The Court of Appeal has awarded thousands of buy-to-let landlords refunds on nearly three years of mortgage overpayments, in the biggest case yet brought through the bar’s direct access scheme.
The two-and-a-half-year legal battle was conducted without any solicitor intermediaries involved, marking a landmark moment for the Bar Council, which is pushing to raise awareness about the benefits of instructing barristers directly.
Chantal-Aimée Doerries QC (pictured), chairman of the bar, said the case shows direct access ‘can be an effective means for resolving disputes’.
She added: ‘The clients in this case were able to go directly to the specialist barristers for the representation they needed to bring this action.
‘There is no reason why in other appropriate cases representation cannot be on this basis.
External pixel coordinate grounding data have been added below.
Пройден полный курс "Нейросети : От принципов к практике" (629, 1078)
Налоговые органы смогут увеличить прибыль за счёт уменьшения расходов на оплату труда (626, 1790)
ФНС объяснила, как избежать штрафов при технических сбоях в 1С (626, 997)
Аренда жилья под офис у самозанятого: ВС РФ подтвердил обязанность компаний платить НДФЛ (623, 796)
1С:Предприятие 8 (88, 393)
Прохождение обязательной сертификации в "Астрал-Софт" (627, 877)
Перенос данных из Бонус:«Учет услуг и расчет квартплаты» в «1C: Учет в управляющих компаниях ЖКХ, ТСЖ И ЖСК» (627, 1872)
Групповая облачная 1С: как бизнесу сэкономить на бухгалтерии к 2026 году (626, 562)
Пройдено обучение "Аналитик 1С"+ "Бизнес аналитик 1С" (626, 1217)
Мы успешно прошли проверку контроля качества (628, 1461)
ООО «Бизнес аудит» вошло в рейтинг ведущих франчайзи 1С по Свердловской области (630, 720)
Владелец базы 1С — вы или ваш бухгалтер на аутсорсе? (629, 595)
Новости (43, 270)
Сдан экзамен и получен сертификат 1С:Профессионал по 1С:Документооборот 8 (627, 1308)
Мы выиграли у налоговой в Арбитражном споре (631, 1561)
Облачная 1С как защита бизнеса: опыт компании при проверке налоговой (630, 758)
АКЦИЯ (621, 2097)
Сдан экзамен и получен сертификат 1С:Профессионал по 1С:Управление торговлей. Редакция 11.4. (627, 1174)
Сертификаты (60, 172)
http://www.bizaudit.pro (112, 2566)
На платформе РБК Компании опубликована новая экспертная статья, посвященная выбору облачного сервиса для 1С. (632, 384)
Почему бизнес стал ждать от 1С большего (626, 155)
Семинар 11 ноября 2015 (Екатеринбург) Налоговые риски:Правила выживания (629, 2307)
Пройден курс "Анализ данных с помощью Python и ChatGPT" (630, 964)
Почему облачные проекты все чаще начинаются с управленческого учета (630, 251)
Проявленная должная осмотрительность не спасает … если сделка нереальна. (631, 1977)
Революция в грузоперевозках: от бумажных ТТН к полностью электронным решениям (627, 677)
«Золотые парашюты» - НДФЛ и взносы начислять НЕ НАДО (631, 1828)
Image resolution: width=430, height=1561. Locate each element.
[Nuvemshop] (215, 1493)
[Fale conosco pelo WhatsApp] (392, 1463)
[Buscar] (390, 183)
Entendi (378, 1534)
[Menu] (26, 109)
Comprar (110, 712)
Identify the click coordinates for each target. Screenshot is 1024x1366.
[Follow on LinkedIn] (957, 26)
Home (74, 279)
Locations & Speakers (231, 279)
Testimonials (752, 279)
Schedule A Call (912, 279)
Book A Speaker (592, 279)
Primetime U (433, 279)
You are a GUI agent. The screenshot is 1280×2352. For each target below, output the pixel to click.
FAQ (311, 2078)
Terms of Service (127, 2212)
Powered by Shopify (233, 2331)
Direct access continues to grow and now it is easier than ever for the public to find those barristers qualified to do this kind of work.’
The case centred on whether West Bromwich Mortgage Company, a subsidiary of West Bromwich Building Society, could increase the rate payable for buy-to-let ‘tracker’ mortgages by 1.99%, without any change in the Bank of England base interest rate.
The Commercial Court initially rejected an attempt to reverse the increase in 2015, but the Court of Appeal unanimously overturned the judgment and ruled that West Bromwich could not impose the charges.
Mark Smith, head of chambers at Cotswold Barristers, which led the legal action, said: ‘I am very happy with the outcome, and happy for the many members of the campaign who have never lost faith in the case.
‘Several other lenders have tried the same sort of tactic, and we will now be reviewing those cases in the light of this judgment.’
Law Society chief executive Catherine Dixon said: 'In the context of the range of work that can be undertaken by solicitors, very few cases are appropriate for direct access barristers, who cannot undertake aspects of work integral to the conclusion of many cases.
'While clients can instruct barristers directly and have been able to do so for some time, solicitors provide a wider range of services, often help clients avoid court proceedings in the first place, and can navigate clients through the litigation process for those cases that do go to court.'
The Bar Council’s third-party escrow account, BARCO, was used to protect the clients’ funds in the case.